Some of the words, for example, are trite and twee; some of the music can only be described as atrocious. Many of the modern worship songs are pitched so low as to be almost impossible for an average male voice to sing. I’m only too well aware that the reason for this lies in a politically correct notion of redressing the balance after many years of traditional hymns being in keys which were high for some women to sing. But this perceived ‘counterbalance’ has gone way too far.

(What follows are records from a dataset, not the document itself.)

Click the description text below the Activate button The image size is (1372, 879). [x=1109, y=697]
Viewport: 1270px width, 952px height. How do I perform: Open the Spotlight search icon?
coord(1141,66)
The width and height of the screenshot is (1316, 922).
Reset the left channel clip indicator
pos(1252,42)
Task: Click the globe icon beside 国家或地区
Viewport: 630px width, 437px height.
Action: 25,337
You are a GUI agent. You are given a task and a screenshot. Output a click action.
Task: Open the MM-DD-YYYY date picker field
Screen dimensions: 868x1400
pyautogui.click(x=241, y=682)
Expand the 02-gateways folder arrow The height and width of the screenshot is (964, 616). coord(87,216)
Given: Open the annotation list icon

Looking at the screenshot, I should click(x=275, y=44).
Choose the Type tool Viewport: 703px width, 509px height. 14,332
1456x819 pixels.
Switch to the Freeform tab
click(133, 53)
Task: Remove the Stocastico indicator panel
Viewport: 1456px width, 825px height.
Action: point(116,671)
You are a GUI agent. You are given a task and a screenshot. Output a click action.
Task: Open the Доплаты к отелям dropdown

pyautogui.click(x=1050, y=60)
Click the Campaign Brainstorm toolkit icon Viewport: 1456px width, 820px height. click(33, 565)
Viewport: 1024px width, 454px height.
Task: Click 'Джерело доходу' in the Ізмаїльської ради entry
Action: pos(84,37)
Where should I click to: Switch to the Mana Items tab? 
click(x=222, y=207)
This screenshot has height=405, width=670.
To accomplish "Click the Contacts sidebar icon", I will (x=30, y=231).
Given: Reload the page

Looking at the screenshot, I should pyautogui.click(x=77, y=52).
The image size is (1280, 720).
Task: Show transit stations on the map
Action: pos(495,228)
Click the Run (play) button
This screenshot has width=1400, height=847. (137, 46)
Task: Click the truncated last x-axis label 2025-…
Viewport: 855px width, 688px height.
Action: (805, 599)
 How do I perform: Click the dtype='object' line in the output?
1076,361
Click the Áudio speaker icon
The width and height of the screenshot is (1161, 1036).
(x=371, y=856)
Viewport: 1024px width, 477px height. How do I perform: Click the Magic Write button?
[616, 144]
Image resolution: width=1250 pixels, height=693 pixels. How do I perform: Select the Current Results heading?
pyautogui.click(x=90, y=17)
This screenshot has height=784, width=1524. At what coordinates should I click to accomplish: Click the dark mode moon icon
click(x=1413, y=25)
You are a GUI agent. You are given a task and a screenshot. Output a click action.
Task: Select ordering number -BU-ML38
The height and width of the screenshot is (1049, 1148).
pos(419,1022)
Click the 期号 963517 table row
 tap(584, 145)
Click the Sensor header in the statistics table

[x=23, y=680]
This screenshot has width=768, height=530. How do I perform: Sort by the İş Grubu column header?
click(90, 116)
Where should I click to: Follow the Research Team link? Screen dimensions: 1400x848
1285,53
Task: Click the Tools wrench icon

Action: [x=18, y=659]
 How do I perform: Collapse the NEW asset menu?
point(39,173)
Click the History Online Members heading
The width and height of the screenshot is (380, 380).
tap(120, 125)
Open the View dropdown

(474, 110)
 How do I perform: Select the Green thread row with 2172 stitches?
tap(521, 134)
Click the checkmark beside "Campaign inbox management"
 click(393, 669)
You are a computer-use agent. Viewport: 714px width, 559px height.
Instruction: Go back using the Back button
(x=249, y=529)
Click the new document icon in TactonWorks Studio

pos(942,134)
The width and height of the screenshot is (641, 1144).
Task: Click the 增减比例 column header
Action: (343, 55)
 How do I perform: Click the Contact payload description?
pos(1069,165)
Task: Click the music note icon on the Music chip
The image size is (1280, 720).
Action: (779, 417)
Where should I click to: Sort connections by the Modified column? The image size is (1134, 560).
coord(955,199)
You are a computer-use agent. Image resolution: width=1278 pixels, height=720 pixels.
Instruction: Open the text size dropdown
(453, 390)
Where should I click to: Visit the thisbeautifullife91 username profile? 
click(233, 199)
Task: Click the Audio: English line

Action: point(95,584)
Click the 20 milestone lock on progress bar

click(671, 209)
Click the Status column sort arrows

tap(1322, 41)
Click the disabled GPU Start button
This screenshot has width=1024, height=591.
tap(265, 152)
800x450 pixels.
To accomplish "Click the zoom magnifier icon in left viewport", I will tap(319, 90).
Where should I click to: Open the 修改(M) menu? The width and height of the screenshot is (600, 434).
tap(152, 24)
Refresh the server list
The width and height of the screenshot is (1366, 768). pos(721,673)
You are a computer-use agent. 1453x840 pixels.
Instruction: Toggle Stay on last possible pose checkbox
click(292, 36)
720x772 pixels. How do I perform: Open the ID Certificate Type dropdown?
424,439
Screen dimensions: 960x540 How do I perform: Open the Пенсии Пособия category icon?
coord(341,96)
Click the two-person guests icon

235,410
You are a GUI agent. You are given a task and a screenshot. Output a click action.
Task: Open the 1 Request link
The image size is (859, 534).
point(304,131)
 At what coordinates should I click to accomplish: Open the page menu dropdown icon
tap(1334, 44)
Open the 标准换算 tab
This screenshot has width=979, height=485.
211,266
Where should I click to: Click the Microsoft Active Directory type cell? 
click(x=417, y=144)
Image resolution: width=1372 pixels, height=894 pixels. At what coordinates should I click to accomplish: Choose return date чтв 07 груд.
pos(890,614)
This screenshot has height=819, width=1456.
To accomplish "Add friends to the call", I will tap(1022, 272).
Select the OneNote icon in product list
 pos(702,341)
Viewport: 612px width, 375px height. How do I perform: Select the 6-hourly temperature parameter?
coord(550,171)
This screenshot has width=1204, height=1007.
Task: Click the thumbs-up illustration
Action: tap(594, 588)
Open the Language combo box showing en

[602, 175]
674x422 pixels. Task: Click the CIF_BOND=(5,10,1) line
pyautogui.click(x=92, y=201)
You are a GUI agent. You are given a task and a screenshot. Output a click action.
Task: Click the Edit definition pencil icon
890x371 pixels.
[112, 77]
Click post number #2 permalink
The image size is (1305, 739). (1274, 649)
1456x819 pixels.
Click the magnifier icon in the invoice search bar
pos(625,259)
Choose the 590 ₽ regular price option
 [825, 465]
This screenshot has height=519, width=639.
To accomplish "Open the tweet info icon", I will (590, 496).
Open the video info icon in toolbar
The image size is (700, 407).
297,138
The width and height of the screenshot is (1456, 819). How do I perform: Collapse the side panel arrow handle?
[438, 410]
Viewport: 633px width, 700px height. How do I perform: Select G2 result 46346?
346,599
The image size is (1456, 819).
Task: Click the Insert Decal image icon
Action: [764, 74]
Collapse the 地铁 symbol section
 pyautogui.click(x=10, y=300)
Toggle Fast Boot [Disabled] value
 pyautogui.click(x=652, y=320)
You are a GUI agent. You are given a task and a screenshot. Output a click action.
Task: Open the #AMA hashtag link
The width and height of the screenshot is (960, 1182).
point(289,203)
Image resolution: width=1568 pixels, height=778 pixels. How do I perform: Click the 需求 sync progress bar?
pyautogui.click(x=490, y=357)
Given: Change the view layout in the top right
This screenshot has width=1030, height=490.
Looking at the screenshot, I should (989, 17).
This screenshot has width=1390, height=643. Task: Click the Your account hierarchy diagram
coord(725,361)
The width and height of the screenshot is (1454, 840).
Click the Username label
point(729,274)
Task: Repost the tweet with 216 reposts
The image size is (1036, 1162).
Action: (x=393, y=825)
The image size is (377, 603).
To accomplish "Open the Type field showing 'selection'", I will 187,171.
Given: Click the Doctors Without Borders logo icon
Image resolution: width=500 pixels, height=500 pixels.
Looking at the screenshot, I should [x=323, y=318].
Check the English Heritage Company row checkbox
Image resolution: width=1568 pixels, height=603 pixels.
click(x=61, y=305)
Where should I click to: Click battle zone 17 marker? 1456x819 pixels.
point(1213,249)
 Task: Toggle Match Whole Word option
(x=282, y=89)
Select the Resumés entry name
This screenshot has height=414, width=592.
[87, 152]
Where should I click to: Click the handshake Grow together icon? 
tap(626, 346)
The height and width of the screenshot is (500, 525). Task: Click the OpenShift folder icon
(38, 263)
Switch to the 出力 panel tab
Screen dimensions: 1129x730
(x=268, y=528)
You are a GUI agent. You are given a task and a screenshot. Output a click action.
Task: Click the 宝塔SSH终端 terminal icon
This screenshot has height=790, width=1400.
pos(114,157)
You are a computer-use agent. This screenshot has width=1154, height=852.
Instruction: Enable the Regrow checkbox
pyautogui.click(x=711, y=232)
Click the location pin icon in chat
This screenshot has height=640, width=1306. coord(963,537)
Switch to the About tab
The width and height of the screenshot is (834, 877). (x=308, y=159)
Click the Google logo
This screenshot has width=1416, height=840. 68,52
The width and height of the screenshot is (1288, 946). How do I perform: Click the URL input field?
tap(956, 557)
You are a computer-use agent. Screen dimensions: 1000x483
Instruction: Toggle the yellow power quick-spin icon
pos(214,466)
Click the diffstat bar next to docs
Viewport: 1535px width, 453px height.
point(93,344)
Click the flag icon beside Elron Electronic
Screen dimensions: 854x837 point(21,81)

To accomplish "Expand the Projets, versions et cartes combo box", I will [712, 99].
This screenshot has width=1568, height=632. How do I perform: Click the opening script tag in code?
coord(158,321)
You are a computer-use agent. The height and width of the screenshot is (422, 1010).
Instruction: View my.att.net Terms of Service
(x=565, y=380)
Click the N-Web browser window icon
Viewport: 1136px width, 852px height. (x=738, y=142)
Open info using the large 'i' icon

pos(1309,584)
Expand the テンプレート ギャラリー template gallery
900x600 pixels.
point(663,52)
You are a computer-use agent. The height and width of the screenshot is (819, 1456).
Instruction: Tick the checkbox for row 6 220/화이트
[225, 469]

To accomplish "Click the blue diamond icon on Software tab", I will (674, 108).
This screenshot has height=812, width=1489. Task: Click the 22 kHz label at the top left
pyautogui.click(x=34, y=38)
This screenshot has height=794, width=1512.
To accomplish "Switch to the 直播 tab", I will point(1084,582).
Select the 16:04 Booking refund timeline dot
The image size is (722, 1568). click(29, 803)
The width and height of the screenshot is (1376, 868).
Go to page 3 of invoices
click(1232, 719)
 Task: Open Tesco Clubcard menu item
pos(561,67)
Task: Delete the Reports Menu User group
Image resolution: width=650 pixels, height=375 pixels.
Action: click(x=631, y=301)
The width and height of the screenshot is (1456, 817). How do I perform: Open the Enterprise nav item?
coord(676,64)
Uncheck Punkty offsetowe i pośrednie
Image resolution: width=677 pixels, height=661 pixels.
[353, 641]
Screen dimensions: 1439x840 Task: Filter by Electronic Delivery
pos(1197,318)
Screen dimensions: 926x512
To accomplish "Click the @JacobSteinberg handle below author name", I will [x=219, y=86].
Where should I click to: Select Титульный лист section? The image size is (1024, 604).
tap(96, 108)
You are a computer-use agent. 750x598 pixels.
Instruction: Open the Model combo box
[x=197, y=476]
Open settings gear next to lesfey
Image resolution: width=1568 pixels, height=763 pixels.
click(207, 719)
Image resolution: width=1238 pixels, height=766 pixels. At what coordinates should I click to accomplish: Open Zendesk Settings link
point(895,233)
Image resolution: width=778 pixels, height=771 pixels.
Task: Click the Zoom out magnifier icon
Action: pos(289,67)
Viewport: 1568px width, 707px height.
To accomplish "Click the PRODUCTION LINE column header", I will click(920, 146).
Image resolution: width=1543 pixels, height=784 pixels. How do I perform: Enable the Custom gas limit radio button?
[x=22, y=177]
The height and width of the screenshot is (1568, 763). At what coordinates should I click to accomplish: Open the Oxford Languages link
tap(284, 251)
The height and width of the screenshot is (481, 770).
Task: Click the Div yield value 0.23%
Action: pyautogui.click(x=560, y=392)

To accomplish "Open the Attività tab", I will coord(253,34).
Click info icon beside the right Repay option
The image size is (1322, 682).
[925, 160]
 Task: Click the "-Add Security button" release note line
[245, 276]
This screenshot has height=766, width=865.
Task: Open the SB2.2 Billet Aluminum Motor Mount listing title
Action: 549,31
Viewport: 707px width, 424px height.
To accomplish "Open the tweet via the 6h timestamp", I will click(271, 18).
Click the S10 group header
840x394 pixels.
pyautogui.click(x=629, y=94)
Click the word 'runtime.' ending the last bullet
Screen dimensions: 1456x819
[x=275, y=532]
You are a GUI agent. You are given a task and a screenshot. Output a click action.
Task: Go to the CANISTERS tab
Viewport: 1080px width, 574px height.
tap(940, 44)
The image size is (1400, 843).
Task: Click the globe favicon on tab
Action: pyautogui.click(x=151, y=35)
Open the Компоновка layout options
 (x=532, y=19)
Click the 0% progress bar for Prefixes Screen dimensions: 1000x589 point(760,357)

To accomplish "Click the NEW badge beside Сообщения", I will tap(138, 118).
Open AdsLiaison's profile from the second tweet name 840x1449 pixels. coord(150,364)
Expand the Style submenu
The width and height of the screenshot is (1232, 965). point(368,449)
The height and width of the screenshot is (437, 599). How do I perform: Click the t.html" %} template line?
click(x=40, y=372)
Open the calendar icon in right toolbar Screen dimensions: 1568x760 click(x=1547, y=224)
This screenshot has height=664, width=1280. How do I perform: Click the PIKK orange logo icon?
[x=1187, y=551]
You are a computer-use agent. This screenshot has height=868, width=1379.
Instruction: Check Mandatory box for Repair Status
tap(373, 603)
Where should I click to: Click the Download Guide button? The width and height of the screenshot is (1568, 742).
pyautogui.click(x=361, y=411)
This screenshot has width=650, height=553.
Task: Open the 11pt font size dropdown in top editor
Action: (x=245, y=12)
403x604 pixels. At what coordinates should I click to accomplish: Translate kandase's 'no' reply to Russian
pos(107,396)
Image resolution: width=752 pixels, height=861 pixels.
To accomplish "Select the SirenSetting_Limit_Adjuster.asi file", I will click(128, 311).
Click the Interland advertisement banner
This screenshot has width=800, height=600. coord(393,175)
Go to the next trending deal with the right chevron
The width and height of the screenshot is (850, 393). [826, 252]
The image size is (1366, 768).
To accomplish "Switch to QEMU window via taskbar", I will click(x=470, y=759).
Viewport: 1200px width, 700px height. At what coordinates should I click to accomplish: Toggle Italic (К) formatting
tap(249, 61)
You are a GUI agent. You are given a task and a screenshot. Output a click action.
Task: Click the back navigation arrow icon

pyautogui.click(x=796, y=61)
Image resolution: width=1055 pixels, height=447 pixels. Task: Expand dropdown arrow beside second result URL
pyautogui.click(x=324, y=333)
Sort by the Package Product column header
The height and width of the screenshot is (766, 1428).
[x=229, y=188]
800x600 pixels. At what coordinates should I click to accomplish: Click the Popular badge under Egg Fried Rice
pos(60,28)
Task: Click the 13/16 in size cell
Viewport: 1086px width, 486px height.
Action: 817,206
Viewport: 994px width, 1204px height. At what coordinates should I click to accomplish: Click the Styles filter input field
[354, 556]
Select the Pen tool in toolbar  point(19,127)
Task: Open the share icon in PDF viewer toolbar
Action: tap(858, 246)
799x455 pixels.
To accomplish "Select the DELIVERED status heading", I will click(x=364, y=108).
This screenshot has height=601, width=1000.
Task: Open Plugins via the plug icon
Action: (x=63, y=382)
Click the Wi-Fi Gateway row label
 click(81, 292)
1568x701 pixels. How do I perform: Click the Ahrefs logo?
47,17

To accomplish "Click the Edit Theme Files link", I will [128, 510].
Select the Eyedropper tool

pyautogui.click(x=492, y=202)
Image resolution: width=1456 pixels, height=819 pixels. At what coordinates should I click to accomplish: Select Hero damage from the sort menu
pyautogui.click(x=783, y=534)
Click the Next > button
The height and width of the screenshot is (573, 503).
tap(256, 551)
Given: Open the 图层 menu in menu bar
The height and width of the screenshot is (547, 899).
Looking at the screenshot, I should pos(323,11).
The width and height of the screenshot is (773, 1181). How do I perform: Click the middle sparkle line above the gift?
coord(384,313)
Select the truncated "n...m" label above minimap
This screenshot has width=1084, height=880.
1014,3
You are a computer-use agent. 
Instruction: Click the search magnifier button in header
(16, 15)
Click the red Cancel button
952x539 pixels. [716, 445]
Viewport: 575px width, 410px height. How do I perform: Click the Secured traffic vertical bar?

There’s also an element of performance in this kind of worship, giving it the feeling of being part ‘concert’. At the front is a ‘stage’ with all the theatrical accoutrements. The congregation are the ‘audience’. And part of the performance includes the current fashion for the band occasionally to take off between verses and play a solo without warning, leaving some of the congregation (audience) looking rather red-faced as they realise they’ve set off singing the next verse when they shouldn’t; (maybe just as they’re getting the hang of it?) This happened a few times during my trip to Keswick. I know it can’t really be so, but it did seem at this event as if those leading the worship were deliberately trying to confuse the congregation. And (to be even more pedantic) hearing ‘worship leaders’ taking breaths in the middle of such words as ‘up-on’ and even ‘Je-sus’ as I did last week, is absolutely cringe-inducing to anyone who knows the first thing about singing.
And why, at this and similar events, do we need to keep repeating choruses or last lines of verses etc., almost mantra like – even at random in the middle of songs, again in a seeming attempt to stymie the hapless congregation? ‘Let’s just sing that line again’ shouts the ‘worship leader’ over the noise of the band… and so we sing the line again… several times. This seems really odd. After all, most evangelicals would be quick to criticise what they see as ‘vain repetition’ in such things as Roman Catholic rosary prayers and many parts of the liturgy in the larger denominations. And even without this repeating of sections, some of the words of the songs are already painfully repetitious in themselves.
When I was eventually present at a service last week where a ‘proper’ hymn was sung (How Great Thou Art) we were treated to a doubled up ‘disco’ version which resulted in the melody being sung in half time, making it painfully slow. Conversely, on another day, Alleluia, Sing to Jesus was played so fast that it was almost impossible to fit the words in. Why can we not just sing the hymns as they were intended, and make the whole thing straightforward for the congregation? I guess the answer is that the organisers or those in charge of the music are under the misguided impression that if they make a hymn sound like a tacky ’80s dance record, then it will appeal to young people.
I really must stop this rant here. But before I do, just in case you’re thinking I’m some dinosaur who doesn’t understand, let me (without any intention of boasting) say that I spent most of my life as a professional musician, working mainly in pop music and for many years in the recording studio. I’m certainly not against modern music (well, not most of it!) What I’m really concerned about is giving God the best we can and glorifying his name (2).
Of course there are some good modern songs and hymns, and we should use them. But their use should be carefully balanced with the great treasury of hymnody we already have. At present, much of the latter is being dumped, despite (in most cases) being far superior, both musically and lyrically.
1) I should add that I don’t like ‘worship’ to be seen as a separate part of a service (especially when it consists of dodgy music!).
2) Incidentally, it would also seem more honouring to God (in my humble opinion) to be presentably dressed. Are the scruffy clothes, ‘holy’ jeans, caps etc., really suitable? If we were visiting the Queen’s Garden Party would we dress this way?